_DOCUMENT SECTION_:
=== Begin Enclosure ===

The UK government has set out plans to change the rules on gene editing and to adopt a scientific-based approach on regulation following consultations launched at the start of the year.
Now the UK has left the European Union it can adopt gene editing post-Brexit, technologies that could unlock pest- and disease-resistant crops and reduce the need for environment-harming chemical pesticides.
“Leaving the EU allows the UK to set our own rules, opening up opportunities to adopt a more scientific and proportionate approach to the regulation of genetic technologies,” the Government said in a statement today (29 September) in an initiative led by Environment Secretary George Eustice.
“As a first step, the Government will change the rules relating to gene editing to cut red tape and make research and development easier. The focus will be on plants produced by genetic technologies, where genetic changes could have occurred naturally or could have been a result of traditional breeding methods,” the statement read.
Gene editing is a method of changing the existing DNA of organisms in plants and animals and is different to genetically-modified science, where preferred genes are transferred from one organism to another.
Eustice said: “Gene editing has the ability to harness the genetic resources that nature has provided. It is a tool that could help us in order to tackle some of the biggest challenges that we face – around food security, climate change and biodiversity loss.
“Outside the EU, we are able to foster innovation to help grow plants that are stronger and more resilient to climate change. We will be working closely with farming and environmental groups to ensure that the right rules are in place.”
Scientists will continue to be required to notify the Department for Environment, Food & Rural Affairs (DEFRA) of any research trials.

=== End Enclosure ===

_SOURCE MATERIAL_:
=== Begin Enclosure ===

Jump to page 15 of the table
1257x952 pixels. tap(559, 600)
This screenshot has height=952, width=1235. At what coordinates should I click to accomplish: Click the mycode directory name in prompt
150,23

=== End Enclosure ===

_PARTS OF THE EXERCISE_:
**A.** According to the article on UK gene editing rules, which department must scientists notify about research trials?
**B.** Carry on the article about the UK's gene editing rules, starting right after its last sentence.
The material after the article is unrelated to it.

_ANSWERS GIVEN_:
**A.** The Department for Environment, Food & Rural Affairs (DEFRA).

**B.**
In a follow-on step, the Government said today it will review the regulatory parameters around genetically-modified organisms (GMOs) “to exclude organisms produced by gene editing and other genetic technologies if they could have been developed by traditional breeding”, adding that “GMO regulations would continue to apply where gene editing introduces DNA from other species into an organism”.
Gideon Henderson, Defra’s chief scientific advisor, said: “There are exciting opportunities to improve the environment, and we can also produce new varieties that are healthier to eat, and more resistant to climate change.
“Gene-editing technologies provide a more precise way of introducing targeted genetic changes – making the same types of changes to plants and animals that occur more slowly naturally or through traditional breeding.”
From a food safety perspective, professor Robin May, the Food Standards Agency’s chief scientific adviser, said: “We are working closely with Defra and a range of other partners to ensure that potential changes to the regulation of genetic technologies will maintain the high food standards that UK consumers currently enjoy.
“We support giving consumers choice and recognise the potential benefits that GE plants and animals may bring to the food system.”